Many of the graduates who benefited from these programs have gone on to serve in key U.S. government positions… Anecdotal (because the data are classified) evidence suggests that most career security foreign language and area specialists in agencies such as CIA and DIA were trained at institutions with Title VI centers. A local newspaper, for example, recently printed a picture of an intelligence officer in Afghanistan who had received language training at a Title VI center.

When Dr. Ward made this claim, I myself contested aspects of it, again on the basis of anecdotal evidence. But why should a government advisory board, presumably including two government officials, be limited to anecdotal evidence? Only agencies of government can tell the advisory board whether they benefit from the program in the way Dr. Ward claims they do.
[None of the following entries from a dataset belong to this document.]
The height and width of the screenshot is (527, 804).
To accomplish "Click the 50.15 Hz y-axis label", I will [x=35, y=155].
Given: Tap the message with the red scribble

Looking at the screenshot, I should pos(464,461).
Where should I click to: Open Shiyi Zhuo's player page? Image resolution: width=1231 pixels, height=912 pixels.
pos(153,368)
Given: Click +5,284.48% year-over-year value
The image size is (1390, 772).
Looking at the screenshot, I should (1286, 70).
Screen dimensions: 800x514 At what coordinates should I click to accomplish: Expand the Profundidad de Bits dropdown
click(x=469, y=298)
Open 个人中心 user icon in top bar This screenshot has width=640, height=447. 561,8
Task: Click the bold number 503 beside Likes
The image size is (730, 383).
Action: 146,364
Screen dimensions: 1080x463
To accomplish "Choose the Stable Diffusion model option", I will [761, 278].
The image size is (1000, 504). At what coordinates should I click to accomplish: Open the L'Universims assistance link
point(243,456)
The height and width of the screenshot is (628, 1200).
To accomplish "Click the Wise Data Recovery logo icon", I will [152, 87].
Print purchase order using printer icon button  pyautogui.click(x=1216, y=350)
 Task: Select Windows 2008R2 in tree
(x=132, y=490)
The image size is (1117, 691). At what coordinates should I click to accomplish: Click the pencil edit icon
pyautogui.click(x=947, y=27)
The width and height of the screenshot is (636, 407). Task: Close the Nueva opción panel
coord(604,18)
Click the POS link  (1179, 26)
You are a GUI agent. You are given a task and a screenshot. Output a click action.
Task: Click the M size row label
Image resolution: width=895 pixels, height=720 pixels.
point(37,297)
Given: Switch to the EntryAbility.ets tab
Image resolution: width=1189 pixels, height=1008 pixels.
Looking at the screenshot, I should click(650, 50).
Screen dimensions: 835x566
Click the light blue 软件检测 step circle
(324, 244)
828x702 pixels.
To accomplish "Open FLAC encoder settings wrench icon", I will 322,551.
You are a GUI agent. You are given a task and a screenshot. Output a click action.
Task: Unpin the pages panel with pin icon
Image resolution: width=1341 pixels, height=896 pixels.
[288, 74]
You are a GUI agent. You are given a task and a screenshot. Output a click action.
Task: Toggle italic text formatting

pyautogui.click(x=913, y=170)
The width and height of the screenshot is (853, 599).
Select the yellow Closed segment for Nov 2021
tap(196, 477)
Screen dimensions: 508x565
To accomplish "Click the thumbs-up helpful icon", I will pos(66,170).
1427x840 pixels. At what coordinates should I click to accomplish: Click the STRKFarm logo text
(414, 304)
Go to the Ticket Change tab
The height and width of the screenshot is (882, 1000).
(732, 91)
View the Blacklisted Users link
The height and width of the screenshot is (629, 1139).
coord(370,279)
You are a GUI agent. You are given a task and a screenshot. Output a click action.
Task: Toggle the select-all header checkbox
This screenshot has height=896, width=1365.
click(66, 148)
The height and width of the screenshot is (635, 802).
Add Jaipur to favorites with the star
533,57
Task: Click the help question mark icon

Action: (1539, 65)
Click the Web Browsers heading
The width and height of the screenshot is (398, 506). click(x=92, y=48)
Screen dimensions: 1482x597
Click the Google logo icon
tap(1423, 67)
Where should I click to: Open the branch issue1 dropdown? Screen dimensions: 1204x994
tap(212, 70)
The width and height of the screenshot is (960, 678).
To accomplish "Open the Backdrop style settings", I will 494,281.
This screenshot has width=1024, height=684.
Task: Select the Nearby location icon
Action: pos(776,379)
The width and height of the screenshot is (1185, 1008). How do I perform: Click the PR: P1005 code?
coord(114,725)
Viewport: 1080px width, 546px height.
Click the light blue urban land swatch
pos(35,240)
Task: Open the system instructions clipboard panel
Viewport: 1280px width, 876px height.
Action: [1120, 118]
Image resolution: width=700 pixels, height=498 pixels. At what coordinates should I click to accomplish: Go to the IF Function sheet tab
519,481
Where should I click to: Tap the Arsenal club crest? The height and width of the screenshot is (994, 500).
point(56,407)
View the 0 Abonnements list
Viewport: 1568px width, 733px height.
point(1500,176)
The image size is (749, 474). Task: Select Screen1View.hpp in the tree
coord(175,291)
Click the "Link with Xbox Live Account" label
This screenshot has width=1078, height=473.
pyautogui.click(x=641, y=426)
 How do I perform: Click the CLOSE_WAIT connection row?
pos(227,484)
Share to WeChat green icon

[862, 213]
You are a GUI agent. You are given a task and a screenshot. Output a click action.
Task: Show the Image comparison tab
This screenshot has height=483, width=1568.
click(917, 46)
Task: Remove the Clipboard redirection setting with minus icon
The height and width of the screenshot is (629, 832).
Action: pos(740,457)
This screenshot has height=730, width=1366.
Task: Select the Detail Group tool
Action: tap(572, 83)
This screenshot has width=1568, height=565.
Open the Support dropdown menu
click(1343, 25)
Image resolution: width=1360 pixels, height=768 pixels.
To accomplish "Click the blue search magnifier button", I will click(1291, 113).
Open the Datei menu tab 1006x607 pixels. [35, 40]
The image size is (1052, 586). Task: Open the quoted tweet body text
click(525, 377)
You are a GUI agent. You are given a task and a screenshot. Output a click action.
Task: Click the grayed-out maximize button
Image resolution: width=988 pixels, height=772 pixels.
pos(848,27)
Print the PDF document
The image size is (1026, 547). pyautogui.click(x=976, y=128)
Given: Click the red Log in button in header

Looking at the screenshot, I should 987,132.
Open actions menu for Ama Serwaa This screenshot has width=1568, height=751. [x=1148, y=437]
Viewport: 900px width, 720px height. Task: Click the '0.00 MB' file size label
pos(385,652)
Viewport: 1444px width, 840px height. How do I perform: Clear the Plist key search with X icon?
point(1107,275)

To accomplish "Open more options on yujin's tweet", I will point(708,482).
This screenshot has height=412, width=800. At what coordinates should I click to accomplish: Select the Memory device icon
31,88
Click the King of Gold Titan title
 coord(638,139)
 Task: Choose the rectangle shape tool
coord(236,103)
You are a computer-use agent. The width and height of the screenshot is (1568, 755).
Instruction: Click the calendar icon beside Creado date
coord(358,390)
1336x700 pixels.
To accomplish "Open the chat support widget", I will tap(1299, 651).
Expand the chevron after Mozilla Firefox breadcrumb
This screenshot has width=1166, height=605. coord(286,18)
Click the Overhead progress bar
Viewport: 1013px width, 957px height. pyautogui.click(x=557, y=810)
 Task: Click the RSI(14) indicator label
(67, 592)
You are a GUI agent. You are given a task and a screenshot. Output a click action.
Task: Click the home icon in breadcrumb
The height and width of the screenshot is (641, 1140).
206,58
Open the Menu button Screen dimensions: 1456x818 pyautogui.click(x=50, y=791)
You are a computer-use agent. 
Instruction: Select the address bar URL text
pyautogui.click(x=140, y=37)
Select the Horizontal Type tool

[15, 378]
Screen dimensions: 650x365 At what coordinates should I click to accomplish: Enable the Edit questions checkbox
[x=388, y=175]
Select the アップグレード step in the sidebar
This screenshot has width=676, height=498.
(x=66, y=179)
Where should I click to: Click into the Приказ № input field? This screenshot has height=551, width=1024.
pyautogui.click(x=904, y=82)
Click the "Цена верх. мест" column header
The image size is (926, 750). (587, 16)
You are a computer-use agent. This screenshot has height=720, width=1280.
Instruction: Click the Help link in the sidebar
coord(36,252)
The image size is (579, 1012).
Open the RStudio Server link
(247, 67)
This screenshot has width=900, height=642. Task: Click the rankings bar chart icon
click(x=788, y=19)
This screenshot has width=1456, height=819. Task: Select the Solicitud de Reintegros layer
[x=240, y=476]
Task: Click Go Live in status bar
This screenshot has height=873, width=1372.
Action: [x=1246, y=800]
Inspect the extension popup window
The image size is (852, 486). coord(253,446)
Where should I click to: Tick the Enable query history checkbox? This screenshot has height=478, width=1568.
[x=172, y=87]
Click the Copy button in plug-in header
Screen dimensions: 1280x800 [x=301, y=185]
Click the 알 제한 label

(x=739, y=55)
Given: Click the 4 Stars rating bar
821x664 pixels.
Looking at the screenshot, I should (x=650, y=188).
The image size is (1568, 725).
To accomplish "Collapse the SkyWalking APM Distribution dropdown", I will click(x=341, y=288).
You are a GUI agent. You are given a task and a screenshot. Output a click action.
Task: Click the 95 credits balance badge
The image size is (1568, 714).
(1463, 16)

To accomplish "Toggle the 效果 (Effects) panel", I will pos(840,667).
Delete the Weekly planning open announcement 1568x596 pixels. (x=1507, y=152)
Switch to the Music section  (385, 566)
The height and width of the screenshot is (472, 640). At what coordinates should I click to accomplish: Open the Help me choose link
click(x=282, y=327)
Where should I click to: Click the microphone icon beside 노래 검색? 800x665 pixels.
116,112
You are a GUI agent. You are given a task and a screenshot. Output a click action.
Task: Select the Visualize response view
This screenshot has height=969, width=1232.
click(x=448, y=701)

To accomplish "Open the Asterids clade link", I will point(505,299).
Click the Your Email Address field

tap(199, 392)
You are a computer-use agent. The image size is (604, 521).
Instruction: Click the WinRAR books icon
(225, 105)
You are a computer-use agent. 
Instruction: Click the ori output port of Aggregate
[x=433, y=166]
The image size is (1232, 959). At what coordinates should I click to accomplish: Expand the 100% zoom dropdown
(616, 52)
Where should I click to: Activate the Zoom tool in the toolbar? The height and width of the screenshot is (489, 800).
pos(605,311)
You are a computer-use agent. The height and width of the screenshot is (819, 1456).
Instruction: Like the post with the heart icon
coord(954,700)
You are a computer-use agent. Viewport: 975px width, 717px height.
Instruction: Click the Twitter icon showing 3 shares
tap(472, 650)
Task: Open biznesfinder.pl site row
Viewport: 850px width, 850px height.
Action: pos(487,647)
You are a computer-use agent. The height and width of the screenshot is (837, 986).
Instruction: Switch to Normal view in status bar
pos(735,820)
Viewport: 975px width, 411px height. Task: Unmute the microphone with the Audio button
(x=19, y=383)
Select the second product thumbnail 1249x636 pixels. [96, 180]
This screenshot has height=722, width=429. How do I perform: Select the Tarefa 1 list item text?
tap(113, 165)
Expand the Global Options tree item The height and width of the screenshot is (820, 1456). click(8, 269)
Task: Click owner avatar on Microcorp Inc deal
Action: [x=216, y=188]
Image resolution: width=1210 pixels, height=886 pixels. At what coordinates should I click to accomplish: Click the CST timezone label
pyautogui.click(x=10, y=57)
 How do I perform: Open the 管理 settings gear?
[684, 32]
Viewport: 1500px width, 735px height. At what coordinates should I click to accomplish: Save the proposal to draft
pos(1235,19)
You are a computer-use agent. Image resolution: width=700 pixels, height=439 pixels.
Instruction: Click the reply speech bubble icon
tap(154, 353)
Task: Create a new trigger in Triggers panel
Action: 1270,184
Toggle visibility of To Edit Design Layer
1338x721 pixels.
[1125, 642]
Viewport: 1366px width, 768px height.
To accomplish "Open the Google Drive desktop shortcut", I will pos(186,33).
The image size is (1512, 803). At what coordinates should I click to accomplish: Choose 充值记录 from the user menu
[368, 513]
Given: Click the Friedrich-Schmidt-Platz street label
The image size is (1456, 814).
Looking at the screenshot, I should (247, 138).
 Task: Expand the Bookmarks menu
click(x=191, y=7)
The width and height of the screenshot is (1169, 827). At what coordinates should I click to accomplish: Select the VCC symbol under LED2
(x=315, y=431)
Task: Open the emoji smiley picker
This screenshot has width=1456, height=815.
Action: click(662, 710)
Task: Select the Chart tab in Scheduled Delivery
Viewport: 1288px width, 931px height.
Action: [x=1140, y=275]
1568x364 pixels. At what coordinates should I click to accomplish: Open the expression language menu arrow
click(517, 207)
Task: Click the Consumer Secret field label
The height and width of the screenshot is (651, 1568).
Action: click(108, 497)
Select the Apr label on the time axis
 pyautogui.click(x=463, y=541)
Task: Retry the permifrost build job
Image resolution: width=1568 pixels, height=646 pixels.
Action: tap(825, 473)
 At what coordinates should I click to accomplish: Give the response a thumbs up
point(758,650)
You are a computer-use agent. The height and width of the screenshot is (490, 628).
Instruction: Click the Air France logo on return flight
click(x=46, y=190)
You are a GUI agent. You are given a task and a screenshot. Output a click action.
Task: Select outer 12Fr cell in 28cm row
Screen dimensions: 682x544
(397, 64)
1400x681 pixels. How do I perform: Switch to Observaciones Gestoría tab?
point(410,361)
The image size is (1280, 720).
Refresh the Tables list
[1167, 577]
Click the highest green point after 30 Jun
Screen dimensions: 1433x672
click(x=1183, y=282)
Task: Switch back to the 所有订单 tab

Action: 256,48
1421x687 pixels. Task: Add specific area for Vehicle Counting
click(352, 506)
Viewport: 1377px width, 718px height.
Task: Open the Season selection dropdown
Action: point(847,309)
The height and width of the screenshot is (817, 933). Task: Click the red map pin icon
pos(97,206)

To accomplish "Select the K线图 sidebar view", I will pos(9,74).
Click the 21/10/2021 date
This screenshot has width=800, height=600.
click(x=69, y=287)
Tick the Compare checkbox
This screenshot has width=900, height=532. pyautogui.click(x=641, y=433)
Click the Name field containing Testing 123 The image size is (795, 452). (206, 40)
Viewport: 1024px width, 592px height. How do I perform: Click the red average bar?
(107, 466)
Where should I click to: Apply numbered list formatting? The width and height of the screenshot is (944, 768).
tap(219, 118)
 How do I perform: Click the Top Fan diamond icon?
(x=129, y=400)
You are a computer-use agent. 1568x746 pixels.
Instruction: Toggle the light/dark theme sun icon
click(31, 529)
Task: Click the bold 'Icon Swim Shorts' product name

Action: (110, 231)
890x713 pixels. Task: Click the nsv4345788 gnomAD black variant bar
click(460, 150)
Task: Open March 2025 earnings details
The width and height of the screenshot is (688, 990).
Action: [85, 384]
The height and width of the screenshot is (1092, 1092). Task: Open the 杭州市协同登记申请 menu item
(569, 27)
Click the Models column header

So it’s perfectly proper that the law require those agencies to cooperate with the board in its work. The board’s recommendations on the effectiveness of Title VI—which spends $100 million of taxpayers’ money a year—should be grounded in fact and not anecdotes, especially when some of the facts are just waiting to be harvested in Washington.

Thanks to Professors Garrett and Leonard, the debate about H.R. 3077 in academe has moved forward. Yet they still don’t adequately grasp all aspects of the bill’s language and intent. It’s odd that Washington should have to educate the academy in the precise reading of a text. Call it an education.

Berkeley addendum. Over at Berkeley, the head of the Center for Middle Eastern Studies, Professor Nezar AlSayyad, has called H.R. 3077 “an attempt to silence those who criticize the government.” He has also announced that his center, which now receives a hefty Title VI subsidy, will not apply for funding if the bill is passed. This, from a man whose main claim to administrative fame is the establishment of an Arab studies program named after the Saudi defense minister Prince Sultan, pumped up with $5 million from the Prince Sultan Charity Foundation. One wonders how much criticism of the Saudi government emerges from Berkeley’s center.

I’m going to hold Professor AlSayyad to his word. Let Berkeley’s Middle East center not apply. It will be one less application that has to be read and processed in Washington.